> Extracted data

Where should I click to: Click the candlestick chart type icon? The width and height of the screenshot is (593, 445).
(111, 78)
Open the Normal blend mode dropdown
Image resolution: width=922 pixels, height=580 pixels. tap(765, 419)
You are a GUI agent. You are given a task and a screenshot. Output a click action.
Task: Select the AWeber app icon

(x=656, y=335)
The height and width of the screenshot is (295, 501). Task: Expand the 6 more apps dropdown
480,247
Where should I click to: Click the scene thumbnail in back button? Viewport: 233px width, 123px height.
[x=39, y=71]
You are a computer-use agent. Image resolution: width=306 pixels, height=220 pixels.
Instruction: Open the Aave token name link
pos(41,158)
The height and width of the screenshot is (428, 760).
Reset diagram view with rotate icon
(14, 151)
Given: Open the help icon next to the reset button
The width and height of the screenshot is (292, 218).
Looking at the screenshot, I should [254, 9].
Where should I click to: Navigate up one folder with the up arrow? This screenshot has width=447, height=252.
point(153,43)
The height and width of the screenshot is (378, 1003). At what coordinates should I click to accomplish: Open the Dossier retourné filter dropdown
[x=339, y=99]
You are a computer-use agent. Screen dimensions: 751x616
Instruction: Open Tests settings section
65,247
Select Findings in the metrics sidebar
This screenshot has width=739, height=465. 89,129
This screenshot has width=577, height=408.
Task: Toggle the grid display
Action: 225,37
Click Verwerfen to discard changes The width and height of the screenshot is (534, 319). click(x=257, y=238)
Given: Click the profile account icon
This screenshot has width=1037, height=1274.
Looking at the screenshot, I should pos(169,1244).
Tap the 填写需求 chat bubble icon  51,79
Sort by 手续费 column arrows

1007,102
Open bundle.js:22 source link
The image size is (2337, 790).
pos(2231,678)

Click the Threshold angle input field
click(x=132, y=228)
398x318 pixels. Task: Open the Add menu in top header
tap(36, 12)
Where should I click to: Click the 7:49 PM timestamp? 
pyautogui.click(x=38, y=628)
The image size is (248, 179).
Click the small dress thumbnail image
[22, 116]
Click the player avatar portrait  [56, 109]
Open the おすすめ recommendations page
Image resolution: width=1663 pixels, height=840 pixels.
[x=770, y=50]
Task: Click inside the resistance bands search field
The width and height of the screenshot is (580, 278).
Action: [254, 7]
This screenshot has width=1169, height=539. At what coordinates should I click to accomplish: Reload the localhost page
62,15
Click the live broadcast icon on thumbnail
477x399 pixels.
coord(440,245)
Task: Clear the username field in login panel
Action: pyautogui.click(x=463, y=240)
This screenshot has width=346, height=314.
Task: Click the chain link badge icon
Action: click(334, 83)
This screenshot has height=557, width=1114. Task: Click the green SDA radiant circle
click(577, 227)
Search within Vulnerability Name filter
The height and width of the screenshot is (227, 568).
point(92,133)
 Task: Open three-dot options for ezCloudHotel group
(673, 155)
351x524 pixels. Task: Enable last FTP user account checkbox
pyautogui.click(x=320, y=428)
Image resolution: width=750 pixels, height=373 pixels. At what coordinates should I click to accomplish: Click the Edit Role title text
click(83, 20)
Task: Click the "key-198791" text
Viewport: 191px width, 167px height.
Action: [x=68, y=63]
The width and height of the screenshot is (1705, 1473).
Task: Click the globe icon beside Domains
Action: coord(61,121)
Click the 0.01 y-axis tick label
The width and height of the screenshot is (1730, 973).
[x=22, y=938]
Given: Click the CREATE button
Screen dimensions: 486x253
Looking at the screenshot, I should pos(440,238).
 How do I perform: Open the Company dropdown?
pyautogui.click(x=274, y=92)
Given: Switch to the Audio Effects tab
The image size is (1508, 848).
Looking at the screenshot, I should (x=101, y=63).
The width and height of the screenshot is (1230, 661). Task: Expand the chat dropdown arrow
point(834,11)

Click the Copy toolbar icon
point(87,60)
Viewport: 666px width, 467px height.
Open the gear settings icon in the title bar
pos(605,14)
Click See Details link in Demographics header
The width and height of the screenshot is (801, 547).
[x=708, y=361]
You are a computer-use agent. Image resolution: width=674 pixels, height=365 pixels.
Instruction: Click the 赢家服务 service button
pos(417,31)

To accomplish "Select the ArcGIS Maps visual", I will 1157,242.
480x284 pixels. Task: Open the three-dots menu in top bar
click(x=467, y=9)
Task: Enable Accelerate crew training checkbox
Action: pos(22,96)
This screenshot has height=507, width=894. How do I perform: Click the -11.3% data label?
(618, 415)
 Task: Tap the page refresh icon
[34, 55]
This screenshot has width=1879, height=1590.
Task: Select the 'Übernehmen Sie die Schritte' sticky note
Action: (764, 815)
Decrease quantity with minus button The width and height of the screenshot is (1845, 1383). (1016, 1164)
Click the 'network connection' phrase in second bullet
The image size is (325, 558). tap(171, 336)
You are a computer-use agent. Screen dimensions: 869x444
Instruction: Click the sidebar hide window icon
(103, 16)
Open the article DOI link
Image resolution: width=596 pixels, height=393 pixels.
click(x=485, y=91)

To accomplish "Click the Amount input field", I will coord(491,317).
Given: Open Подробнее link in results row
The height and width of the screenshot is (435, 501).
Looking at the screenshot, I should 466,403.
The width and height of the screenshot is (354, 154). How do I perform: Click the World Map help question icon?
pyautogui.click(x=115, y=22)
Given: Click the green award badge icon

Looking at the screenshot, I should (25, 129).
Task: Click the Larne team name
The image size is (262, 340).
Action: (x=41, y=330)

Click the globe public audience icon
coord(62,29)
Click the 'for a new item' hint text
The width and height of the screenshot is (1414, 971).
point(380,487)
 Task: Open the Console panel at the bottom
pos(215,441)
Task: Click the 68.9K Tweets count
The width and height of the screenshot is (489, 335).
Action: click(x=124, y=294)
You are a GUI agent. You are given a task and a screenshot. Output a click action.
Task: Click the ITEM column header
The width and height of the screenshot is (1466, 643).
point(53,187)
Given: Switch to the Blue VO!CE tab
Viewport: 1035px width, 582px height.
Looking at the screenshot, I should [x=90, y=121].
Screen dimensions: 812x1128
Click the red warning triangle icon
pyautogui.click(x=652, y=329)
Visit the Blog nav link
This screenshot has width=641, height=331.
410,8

> Set task
Copy the lines above without any change, starting with the line that contains "Given: Click the green award badge icon" and ending with the line that contains "Action: click(x=124, y=294)", including both of those lines.

> Answer to the exercise
Given: Click the green award badge icon

Looking at the screenshot, I should (25, 129).
Task: Click the Larne team name
The image size is (262, 340).
Action: (x=41, y=330)

Click the globe public audience icon
coord(62,29)
Click the 'for a new item' hint text
The width and height of the screenshot is (1414, 971).
point(380,487)
 Task: Open the Console panel at the bottom
pos(215,441)
Task: Click the 68.9K Tweets count
The width and height of the screenshot is (489, 335).
Action: click(x=124, y=294)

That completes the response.